Tribute to Daddy Inoh

By Crispin Oduobuk

On a certain Port Harcourt November afternoon sometime in the ‘80s, I was crying softly in the front seat of a broken down Peugeot 504 Station Wagon while my father sought help from the drivers of other vehicles whizzing past us on what was then called Eastern Bypass.

Help was slow in coming and our purpose for undertaking the journey, my registration as one of the pioneer students of University Demonstration Secondary School, was greatly delayed.
Decades later, that situation remains fresh in my memory. It speaks to me about matters such as filial love and expectations, parental responsibility, and the power a single instance of disappointment can wield over an entire life.

While I tried to hide my tears from my father that day, he eventually found out and said to me, “Why are you crying? Can’t you see I’m doing the best that I can?”
Of course, there’s little one can do to reason with a preteen boy who has his mind fixed on showing up in his new school on time so he won’t be one of the stragglers who gets the dregs after the early birds have had their choice of the best seats and what have you.
Moreover, up until that day, Daddy had been invincible; as far as I was concerned, he could do anything. So to get stumped on a matter as seemingly inconsequential to a child’s mind like a broken down vehicle shattered the illusions I had of his invincibility.

It did not matter that as at the time my father was between personal cars; the Station Wagon being an official car assigned to him in his then role as chief superintendent of the Port Harcourt Prisons.
Yet, till this day I continue to interrogate that situation, even fictionalising elements of it once in a story that still didn’t exorcise the worries over that occasion.

When I sat down to write this piece, I wondered what Daddy would have made of the lamentations that many of us pour forth each day over the disappointment President Muhammadu Buhari has become. Not much, most likely. I do not recall him having strong opinions about the government of the day. Perhaps it’s a civil servant thing. Or maybe he learned such taciturnity from being stuck in Biafra throughout the Civil War. I, on the other hand, struggle with such tact.

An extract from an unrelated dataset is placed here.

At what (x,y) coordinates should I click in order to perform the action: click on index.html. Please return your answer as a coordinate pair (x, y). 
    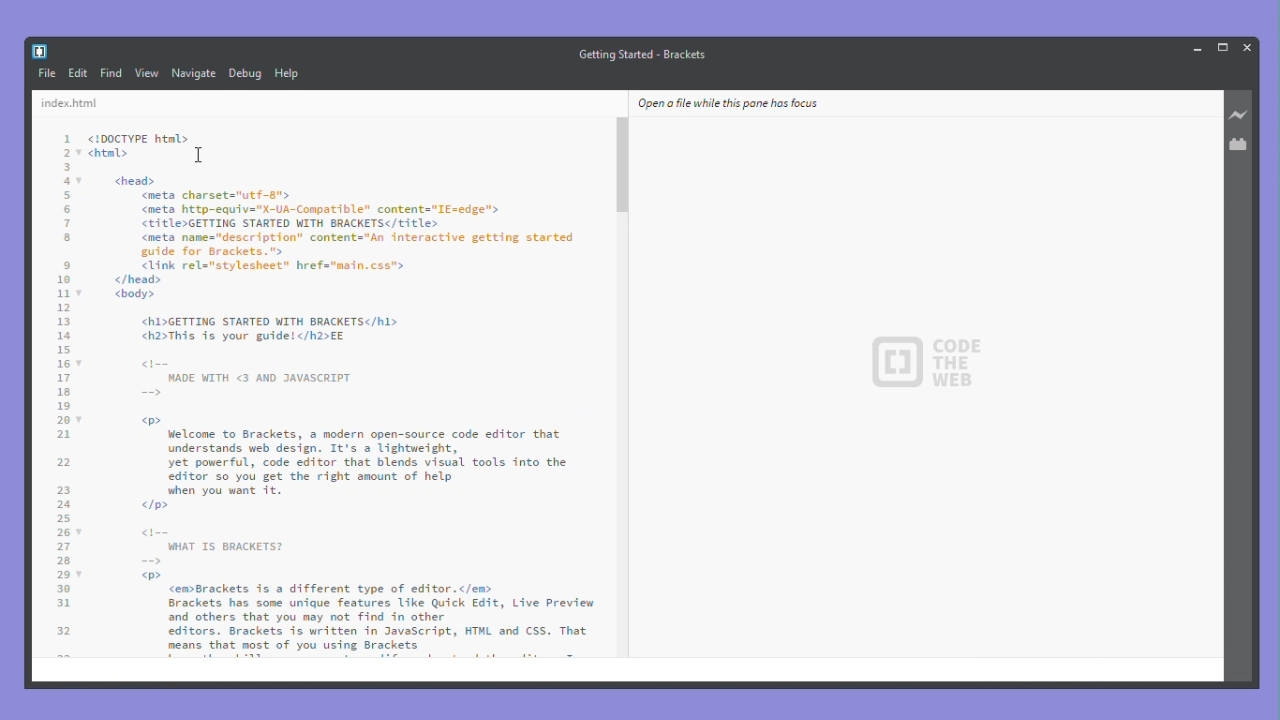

When, as the saying goes, e don do me, e don do me! I go talk wetin dey my mind and maybe enter trouble on top di matter.
At one point, I was so lost that there were days I would actually sit and cry from loneliness and the pain it can inflict. I’d been so close to my father throughout my childhood that it is only recently I’ve come to accept that I missed him so much to the point of being mad at him for dying and leaving me rudderless at some of the points I needed him most.

Whatever my father’s shortcomings as a human, I am reminded that he was slow to anger and very careful with his words. I never heard him utter a swear word. I never saw him exchange angry words with my mother. He also had an easy and ready smile, finding humour in most situations. For instance, he would say driving on a potholed road was just a disco dance. If you came around him with a bag dangling from your shoulder, he would ask if you’d become a native doctor. Anybody straggling on the roadside was afongho etebe (sorry folks, no interpretation).

As I dig myself out of a recent mind-debilitating bout of depression, the kind where you wish everyday that the world would just end so you don’t have to participate anymore, I wonder if he ever faced such ordeals. If he did, how did he handle it? Put on a smile and face the world?
Whatever the case may be, I know this: like my late mother, he had a great work ethic. Come rain or shine, he got up early, polished his shoes, put on his well-ironed uniform, and went to work.

Even when he had become a senior officer, 7am will not meet my father at home.
That said, his absence, or more specifically, the absence of his fatherly guidance has made me an iconoclast of sorts with consequences both good and bad. I have broken with tradition and will encourage my offspring to do same, for I have come to believe nothing new and worthwhile can come from tradition.

As tributes go, I am not sure what to make of this long, rambling piece. So perhaps it is better to say the one thing I absolutely must say and bring things to a close: Dear family, friends, and total strangers from across the Facebook universe, let me introduce you to my father who passed away 20 years ago. Meet Mr Crispin Akpan Inoh, retired Assistant Comptroller General of Prisons. My dear father, I am proud to be your son. Please forgive all my youthful stupidities and continue to rest in peace.